Matthews records a promise that when two or more are gathered in His name, Jesus Himself is among us.
When we are gathered together and open with one another, we are bringing our trials, our burdens to the very presence of Christ. So let us come alongside each other pour ourselves out at the very feet of Jesus.
“Too often we retreat into ourselves when Christ is calling us to boldly call upon others to witness our hearts, broken and vulnerable before the Lord.” – Amen!!! Such truth! You always hit the nail on the head! God actually calls us to vulnerability… “God didn’t set us up for an angry rejection but for salvation by our Master, Jesus Christ. He died for us, a death that triggered life. Whether we’re awake with the living or asleep with the dead, we’re alive with him! So speak encouraging words to one another. Build up hope so you’ll all be together in this, no one left out, no one left behind. I know you’re already doing this; just keep on doing it.” -1 Thessalonians 5:9-11 (The Message)
ABSOLUTELY!!! I used to keep a big thick wall around my heart. I was trying to protect myself from more hurt. Yeah, that didn’t work at all. Once I started letting people in did I start moving forward. Great post!!! THANKS!
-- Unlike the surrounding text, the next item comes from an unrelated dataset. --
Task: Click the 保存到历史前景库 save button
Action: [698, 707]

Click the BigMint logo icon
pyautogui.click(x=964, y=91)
Yesterday at church, our preacher informed us that as of June 2017, the church only has 41% rating in confidence of the institution (the military and police being the highest rated). Even though society shows there are several reasons why this is probably true, it’s sad. As the bride of Christ, the church is the place to truly connect to God and lift your worries and fears up to Him. As a place of holy worship, the church should always be a place we feel comforted when our burdens need to be released.
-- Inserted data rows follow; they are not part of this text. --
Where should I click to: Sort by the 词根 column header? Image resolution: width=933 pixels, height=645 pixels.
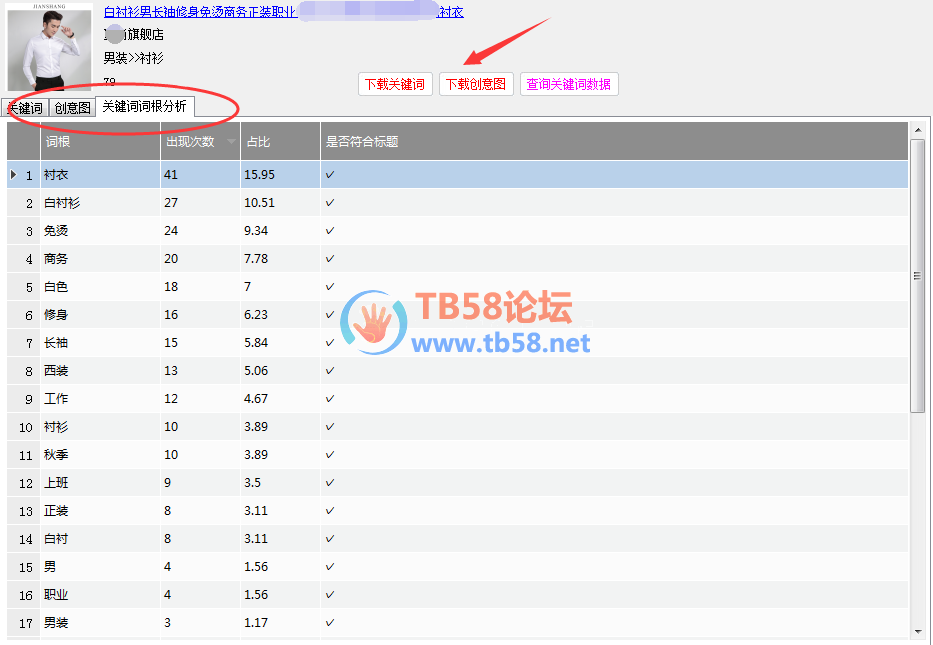[100, 142]
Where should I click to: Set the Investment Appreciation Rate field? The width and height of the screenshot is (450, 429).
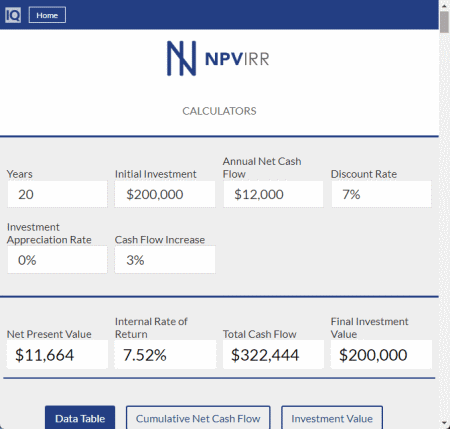[x=57, y=260]
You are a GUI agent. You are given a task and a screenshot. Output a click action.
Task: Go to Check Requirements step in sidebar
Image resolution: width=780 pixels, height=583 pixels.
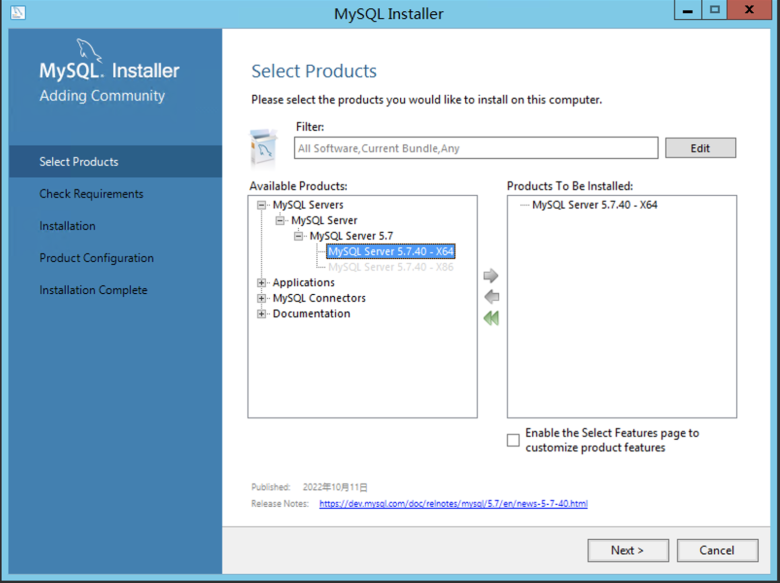(91, 194)
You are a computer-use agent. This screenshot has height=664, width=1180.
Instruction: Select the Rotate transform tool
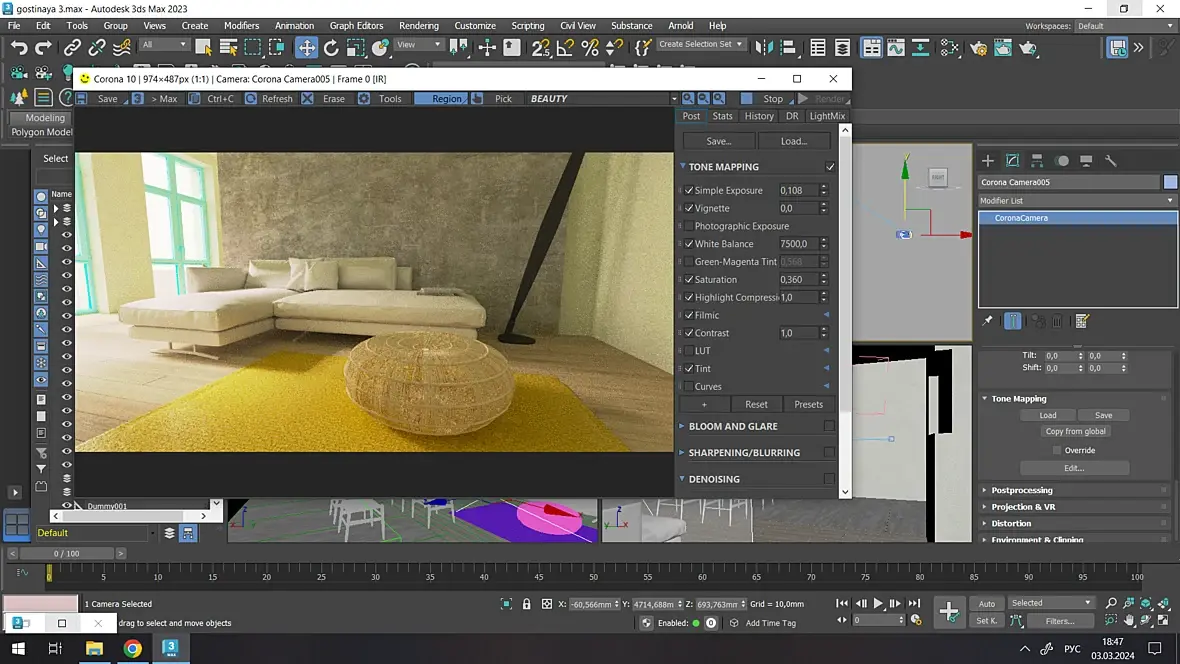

I understand this message. In my experience, I have been vulnerable to church people and was met with HARSH judgment, told I had issues, told I was self-centered, that I needed to listen to Dr. Phil, had my intentions maligned and grossly misjudged, and the list goes on. What makes this most painful is that these are the very people I have tried to keep encouraged in the Word. Also, these same people with whom I felt comfortable to be vulnerable with were not vulnerable with me. It’s like, I am vulnerable, stomped, then looked down upon and distrusted because they are not vulnerable with me………as much as I was willing to walk with them in their valleys (if they even have any).
I have lost trust in the church institution. It’s like the people with problems are looked down upon, told they have a wrong spirit, etc. The institution church teaches people to pretend and to be professional pharisaical hypocrites and put on a show that you have it all together when inside you are tearing up………but can’t be vulnerable because it would be met with judgment instead of love and a spirit of “we are in this together.” It’s like it is a sin or lack of faith to struggle. It’s like if you are not always on the mountaintop, that you aren’t right with God.
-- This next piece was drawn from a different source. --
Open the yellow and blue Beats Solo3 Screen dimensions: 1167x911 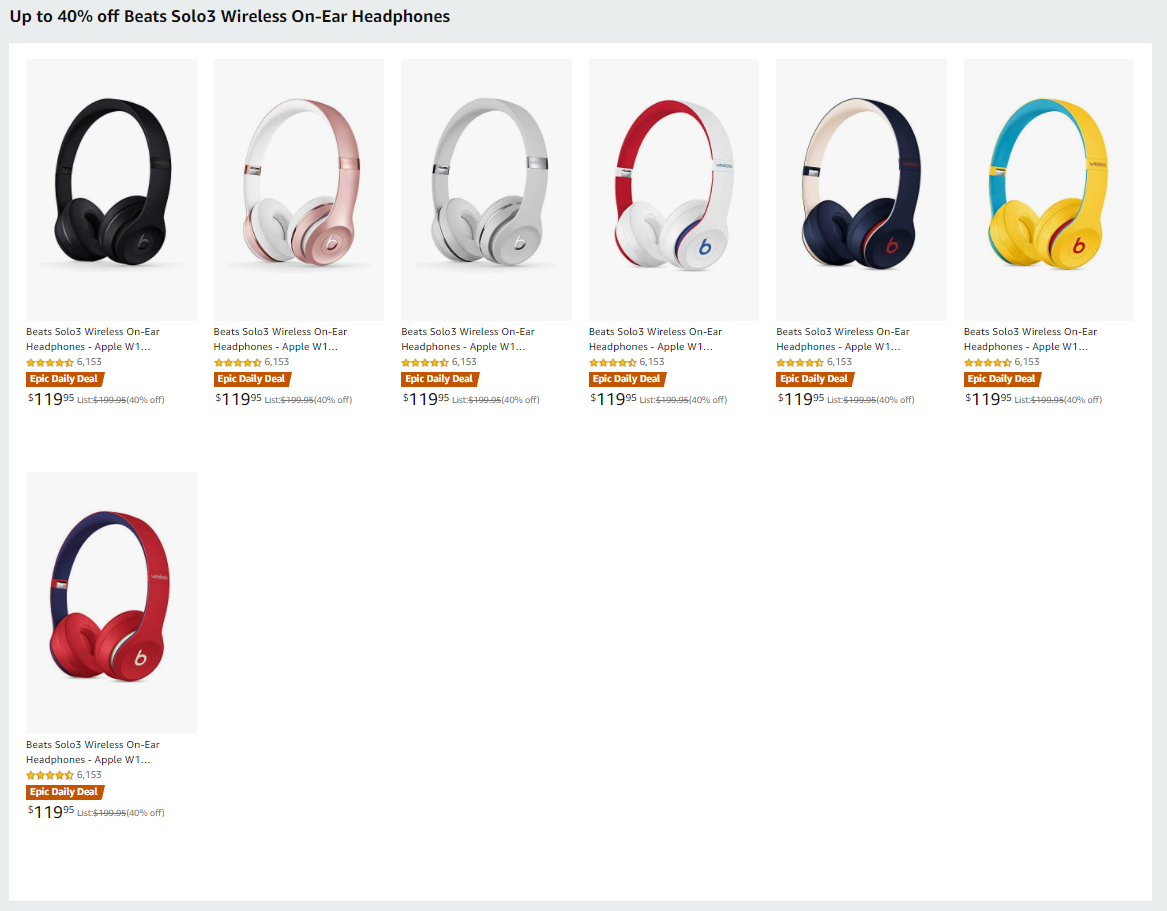point(1049,190)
The church institution needs to really step up and do a MUCH BETTER JOB in representing ALL ASPECTS of God. The Christian life is NOT all roses, mountaintop………Even Jesus did say we will have tribulation in this world. In the book of Acts, it does say that we will go through much trials and tribulations to enter the Kingdom of Heaven. In Hebrews, it says to not forsake the assembling of ourselves (which many church institutions lead by money and power-hungry pastors to keep people and money coming into their churches)…………with the motive so that we can encourage each other and also so we are not ensnared with the deceitfulness of sin.
If we as Christians would learn to be more humble, realizing that our being a Christian does NOT make us any better than other people BUT gives a privilege and opportunity to be a blessing to others with the motive to bring them to Christ, then I understand this article to be true that the greatest blessing are brothers and sisters in Christ. I have spent my life being treated very harshly more so by “brothers and sisters in Christ” than even worldly people. So yes, I do go to church as an obligation and to be a blessing to others, NOT because I trust it. I have ZERO trust in the church institution. Until I can meet someone trustworthy, I will just have to suffer alone and continually call on the Lord with my raw feelings.